Referring to fig. 1, an embodiment of the present application provides a distributed energy cascade refrigeration system, which is capable of supplying power and cooling to users; comprises a gas turbine power generation unit, a smoke hot water type refrigerating unit 3 and an electric refrigerating unit 7; the gas turbine power generation unit comprises a gas turbine 1 and a power generator, the gas turbine 1 drives the power generator to generate power, the flue gas exhausted by the gas turbine 1 flows to a flue gas hot water type refrigerating unit 3 through a first flue gas pipeline 2, so that the flue gas hot water type refrigerating unit 3 utilizes the flue gas waste heat of the gas turbine 1 to prepare chilled water, the chilled water is supplied to a user, and meanwhile, the electric refrigerating unit 7 can utilize the electric power of a power grid to prepare the chilled water. The flue gas hot water type refrigerating unit 3 and the electric refrigerating unit 7 can alternately or simultaneously operate according to the change of user load and the peak load regulation requirement of a power grid. The flue gas hot water type refrigerating unit 3 supplies cold to a user through the first cold supply pipeline 6, the electric refrigerating unit 7 is refrigerated through the second cold supply pipeline 8, and cold supply backwater enters the unit again through the backwater ports of the two for refrigeration. Furthermore, a first branch pipe 9 is connected between the first cold supply pipeline 6 and a water return port of the electric refrigerating unit 7, the first branch pipe valve 10 is adjusted to be opened, and return water enters the electric refrigerating unit 7 through the first branch pipe 9 to be supercooled after being refrigerated by the smoke hot water type refrigerating unit 3, so that the supercooling degree of chilled water is remarkably improved, the refrigerating effect is improved, and the cold supply requirement of a remote user is met.

The first cooling pipeline 6 and the second cooling pipeline 8 are merged and driven by a pressurizing pump 11 to supply cooling to users. A second branch pipe 12 can be connected between the second cold supply pipeline 8 and the first cold supply pipeline 6 as required, the second branch pipe 12 is provided with a second branch pipe valve 13, and the first cold supply pipeline 6 and the second cold supply pipeline 8 are correspondingly provided with on-off control valves so as to flexibly adjust the refrigeration and cold supply working conditions according to the operation requirements.

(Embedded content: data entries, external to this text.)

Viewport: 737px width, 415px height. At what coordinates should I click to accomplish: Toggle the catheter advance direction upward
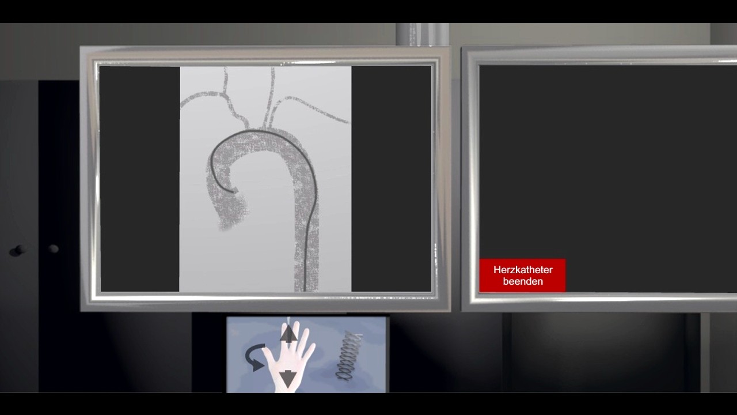[x=289, y=333]
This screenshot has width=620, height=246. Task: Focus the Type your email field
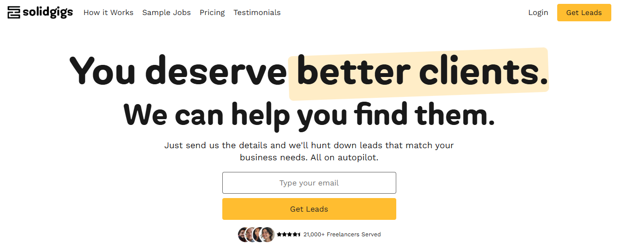click(x=309, y=183)
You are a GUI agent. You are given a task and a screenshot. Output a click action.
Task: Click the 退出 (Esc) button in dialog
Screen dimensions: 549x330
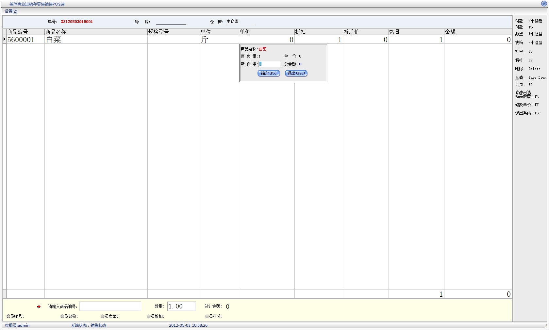296,73
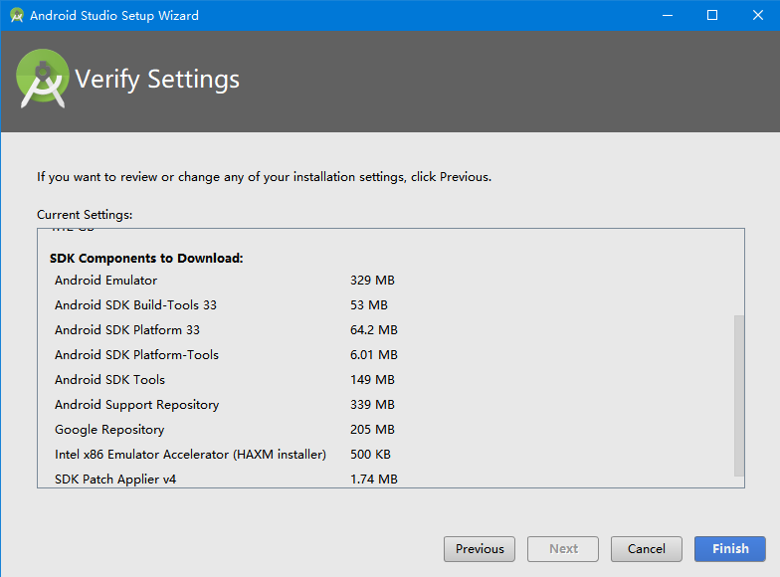The height and width of the screenshot is (577, 780).
Task: Close the Setup Wizard window
Action: (x=757, y=16)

In addition, the first cooling duct 6 and the second cooling duct 8 can also supply cooling to the user, and at this time, the first cooling duct 6 and the second cooling duct 8 are both provided with the pressurizing pump 11.

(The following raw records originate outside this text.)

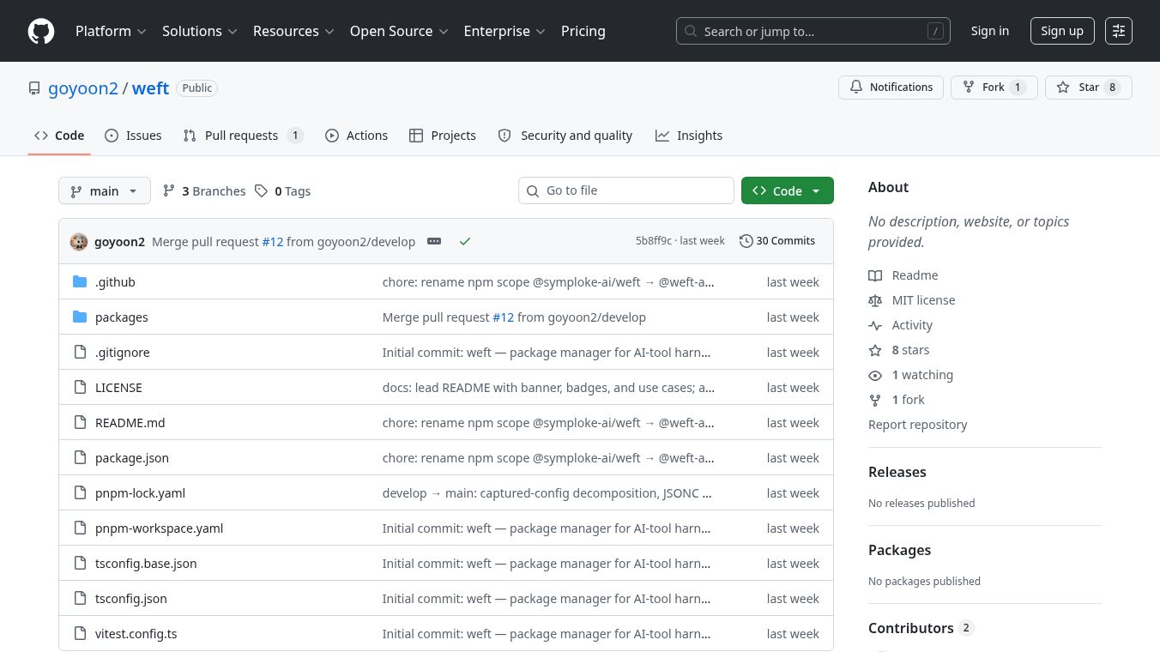Open the accessibility settings icon in header
Screen dimensions: 1160x652
1119,31

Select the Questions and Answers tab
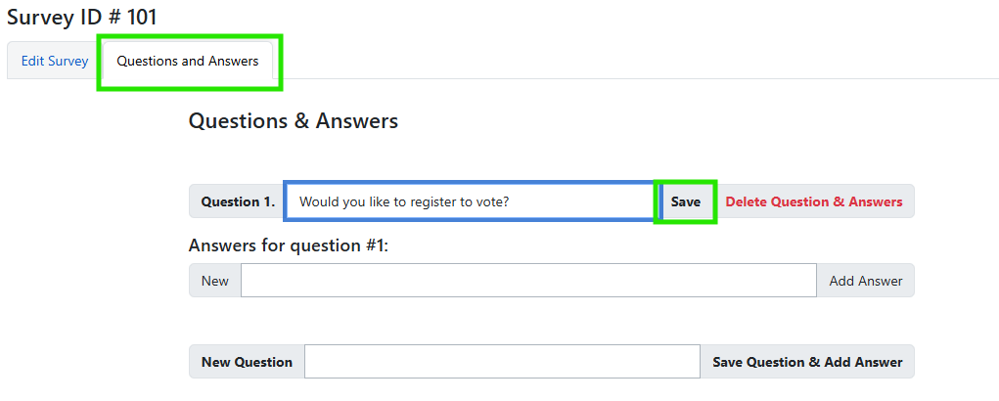click(x=188, y=61)
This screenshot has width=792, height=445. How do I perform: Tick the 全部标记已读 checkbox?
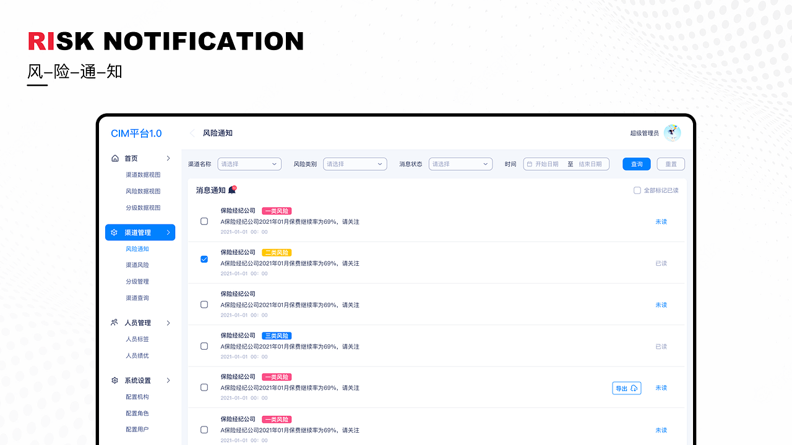[x=637, y=190]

On the basis of the above embodiment, the distributed energy cascade refrigeration system further includes a flue gas-water heat exchanger 5, a flue gas side of the flue gas-water heat exchanger 5 is connected with a smoke outlet of the flue gas hot water type refrigeration unit 3 through a second flue gas pipeline 4, and a water side of the flue gas-water heat exchanger 5 is used for introducing water to further absorb flue gas waste heat, so as to realize heating or providing domestic hot water for users, fully utilize the flue gas waste heat, and improve the system efficiency. The flue gas hot water type refrigerating unit 3 is specifically a flue gas hot water type lithium bromide refrigerating unit, and the refrigerating principles of the flue gas hot water type lithium bromide refrigerating unit and the electric refrigerating unit 7 can refer to the prior art.

In addition, the flue gas hot water type lithium bromide refrigerating unit can not only utilize the flue gas waste heat of the gas turbine 1 for refrigeration, but also utilize the heat of hot water (cooling water) in a cylinder liner of the gas turbine 1 for refrigeration. Specifically, the flue gas hot water type lithium bromide refrigeration unit is provided with a hot water inlet and a hot water outlet, a cylinder sleeve of the gas turbine 1 is provided with a cooling water inlet and a cooling water outlet, a circulating water pipe 14 is connected among the hot water inlet, the hot water outlet, the cooling water inlet and the cooling water outlet, cooling water heated in the cylinder sleeve flows out of the cooling water outlet, enters the flue gas hot water type lithium bromide refrigeration unit through the circulating water pipe 14 and the hot water inlet to exchange heat and cool, then flows out of the hot water outlet, and then enters the cylinder sleeve of the gas turbine 1 again through the circulating water pipe 14 and the cooling water inlet to absorb heat. The circulating water pipe 14 may be provided with a circulating water pump and a circulating water valve as required, and will not be described in detail herein.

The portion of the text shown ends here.